Важным людям никогда не нужно заявлять о своей значимости. Это аура. Частицы в воздухе.
— Ты все еще болван? — Спрашиваю я.
— Не в этом смысле. Я скорее повзрослел, чем просто стал старше.
— Потому что ты теперь герцог?
По лицу Чарли пробегает тень, словно облако, закрывающее солнце, как только я упоминаю его титул. Это заставляет меня пожалеть, что нет возможности выхватить эти слова из воздуха и запихнуть их обратно в рот.
— Потому что я — все, что осталось у Блайт.
— Сколько ей лет?
— Двадцать один. Ей остался год учебы в университете.
— Двадцать один. Она до сих пор что-то выкидывает?
Он улыбается. Эта улыбка мягче, чем та, которую я привыкла видеть. Теплее.
— Она непредсказуема.
— Я тоже была непредсказуемой в двадцать один год, — говорю я ему, откусывая кусочек трески и чуть не стону вслух. Это одно из лучших блюд, которые я когда-либо пробовала, соленое, слоеное и нежное.
Чарли приподнимает бровь.
— Только в двадцать один год?
Я отрезал еще кусочек.
— А ты что думаешь?
— Думаю, я справлюсь с этим.
Я тоже так думаю.
15

Грубые края богато украшенного металлического ключа, который я вытащила из кармана «Биркин» во время нашей напряженной поездки в лифте, врезаются в мягкую кожу моей ладони, когда я поворачиваюсь к нему лицом.
— Это моя, — объявляю я.
Чарли бросает взгляд на дверь моего гостиничного номера, а затем его внимание снова переключается на меня.
— Милый номер.
— Ты даже не видел его.
Уголок его рта приподнимается, когда он кладет руку на стену рядом с моей головой. У меня сразу возникает дежавю, когда я вспоминаю последний раз, когда мы были в таком же положении.
За десертом — фисташковым тирамису — он сказал мне, что останется здесь, а не поедет домой в Ньюкасл. Хлоя сказала мне, что Кэрис парк был полностью забронирован, но я не шокирована, что им удалось забронировать номер для Чарли.

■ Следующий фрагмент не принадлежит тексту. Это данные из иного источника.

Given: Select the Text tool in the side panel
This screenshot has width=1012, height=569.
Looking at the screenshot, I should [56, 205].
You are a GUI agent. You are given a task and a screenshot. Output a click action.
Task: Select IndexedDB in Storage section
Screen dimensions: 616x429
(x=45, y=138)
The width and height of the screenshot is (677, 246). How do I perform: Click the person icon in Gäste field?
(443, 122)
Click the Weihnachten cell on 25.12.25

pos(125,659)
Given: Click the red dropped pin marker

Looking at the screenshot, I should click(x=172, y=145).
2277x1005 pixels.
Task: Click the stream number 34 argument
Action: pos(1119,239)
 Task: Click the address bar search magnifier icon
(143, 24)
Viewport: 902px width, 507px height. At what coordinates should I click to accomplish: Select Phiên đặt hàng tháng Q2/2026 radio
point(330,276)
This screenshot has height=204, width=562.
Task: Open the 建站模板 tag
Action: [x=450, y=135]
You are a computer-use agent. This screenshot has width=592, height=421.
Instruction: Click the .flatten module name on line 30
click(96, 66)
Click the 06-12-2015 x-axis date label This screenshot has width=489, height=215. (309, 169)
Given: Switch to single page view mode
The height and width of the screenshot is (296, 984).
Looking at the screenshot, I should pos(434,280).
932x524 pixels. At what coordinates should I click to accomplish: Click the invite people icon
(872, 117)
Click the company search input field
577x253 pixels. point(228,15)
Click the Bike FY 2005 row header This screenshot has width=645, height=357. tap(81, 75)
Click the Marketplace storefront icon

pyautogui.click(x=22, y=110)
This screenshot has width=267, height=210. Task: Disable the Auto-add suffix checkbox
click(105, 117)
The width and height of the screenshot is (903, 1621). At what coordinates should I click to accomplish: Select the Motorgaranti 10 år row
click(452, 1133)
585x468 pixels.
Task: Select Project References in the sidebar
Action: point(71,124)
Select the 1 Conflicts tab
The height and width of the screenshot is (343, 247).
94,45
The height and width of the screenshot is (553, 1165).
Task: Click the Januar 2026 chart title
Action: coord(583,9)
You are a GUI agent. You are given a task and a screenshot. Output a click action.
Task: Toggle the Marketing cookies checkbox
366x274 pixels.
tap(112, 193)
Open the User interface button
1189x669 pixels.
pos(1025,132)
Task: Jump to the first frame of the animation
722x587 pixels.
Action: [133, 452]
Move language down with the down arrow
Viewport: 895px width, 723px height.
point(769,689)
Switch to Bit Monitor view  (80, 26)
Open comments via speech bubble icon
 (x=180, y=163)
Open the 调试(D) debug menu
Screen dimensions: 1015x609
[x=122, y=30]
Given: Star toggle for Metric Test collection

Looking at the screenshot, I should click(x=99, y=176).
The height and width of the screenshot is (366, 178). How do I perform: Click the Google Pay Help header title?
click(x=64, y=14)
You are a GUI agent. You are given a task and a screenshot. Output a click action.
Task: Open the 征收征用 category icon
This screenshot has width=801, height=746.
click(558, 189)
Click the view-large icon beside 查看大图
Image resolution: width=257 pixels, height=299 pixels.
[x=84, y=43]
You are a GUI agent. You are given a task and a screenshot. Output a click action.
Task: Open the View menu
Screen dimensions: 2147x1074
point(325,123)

Его пристальный взгляд опускается к моим губам, напряженность ощущается практически физически на моей коже.
— Это твой способ пригласить меня войти внутрь?
— Нет. Я бы спросила. — Я делаю паузу. — Ты хочешь зайти?
— Да.
Такой простой ответ, наполненный уверенностью.
Я провела много времени среди уверенных в себе мужчин. И все же Чарли — единственный, кому когда-либо удавалось заставить меня нервничать. Его близость — наркотик, от которого у меня кружится голова, я становлюсь безрассудной и заряжаюсь энергией. Если бы он бросил мне вызов прямо сейчас, количество адреналина, циркулирующего в моем организме, действительно позволило бы мне победить его.
Я не была уверена, что мы закончим здесь. Моя гордость все еще болит, когда я представляю, как он уходит от меня по коридору моих бабушки и дедушки и скрывается из виду. Но я также помню, что я чувствовала в предыдущие моменты, и я потратила нездоровое количество времени, размышляя о том, что могло бы произойти, если бы Чарли не ушел той ночью.
Бриджит была права — его безразличие делает его идеальным кандидатом для веселой ночи горячего, ничего не значащего секса.
И сейчас он не уходит. Он смотрит на меня так, что я чувствую, что вот-вот взорвусь от нетерпения. Как будто желание слишком велико, чтобы его можно было сдержать. Предвкушение гудело в моем теле, заставляя меня чувствовать себя так, словно я касаюсь провода под напряжением, с тех пор, как мы вышли из ресторана.